C:\Program Files\Artiphon\Orba\usb_driver

...there's a file called "libusb_device.inf" which starts with the following info:

DeviceName = "STM32 BOOTLOADER"

VendorName = "STMicroelectronics"

SourceName = "STM32 BOOTLOADER Install Disk"

DeviceID = "VID_0483&PID_DF11"

DeviceGUID = "{B32A0570-39E3-4CE5-8DBE-08DA462C8B2E}"

I came across an interesting website here...

...which allows you to connect to DFU devices and upload/download firmware files etc from them.

Still don't know a lot about DFU mode; seems to be a general firmware update mode that you can enter on the Orba by holding down Vol+ while powering on. It will seem to become unresponsive, but it's still awake, To turn it off from this mode, you can hold down Vol- with the power key, and after that you can boot up normally. This is explained in Artiophon's notes about recovering an unresponsive Orba.,your%20Orba%20back%20to%20life.

DFU mode is described as "Update mode".

I found that I could connect the Orba, put it into DFU mode, then go to that website and enter "0483" as the Vendor ID. That comes from the entry above; "VID_0483&PID_DF11". VID = Vendor ID which is 0483 (I think). Haven't looked up what PID is.

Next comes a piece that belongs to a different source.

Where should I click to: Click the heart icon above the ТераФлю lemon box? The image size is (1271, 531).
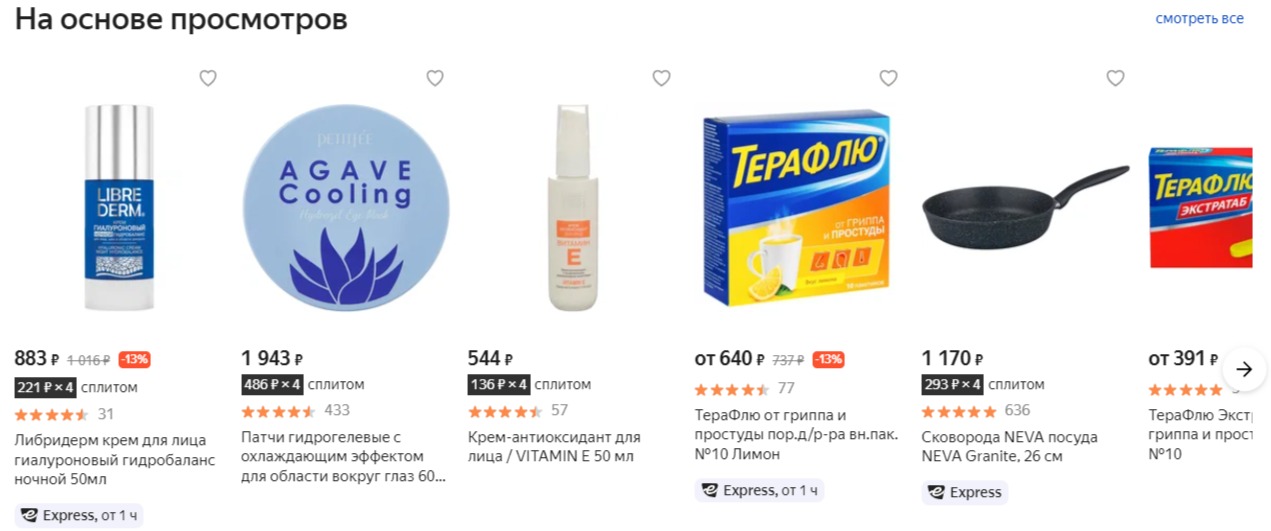pos(888,78)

So, if you enter that and click "Connect", I get a message saying: "devanlai wants to connect - STM32 Bootloader". I can select it and click OK, at which point I see this:


It's the list of devices I posted above, from dfu-util. I could get upload/download to work from that utility, but it works with this website. I'm wondering if any of these areas might contain something like song data that could theoretically be uploaded//changed/downloaded. ("uploaded" in this context means "read from device"). If this was possible it would take some experimentation; grabbing the file, recording something, grabbing the file again, messing with the changed data, restoring it to the device etc.

Just a thought. As always I take no responsibility for anything bad that might happen to yor Orba if you try this. :-)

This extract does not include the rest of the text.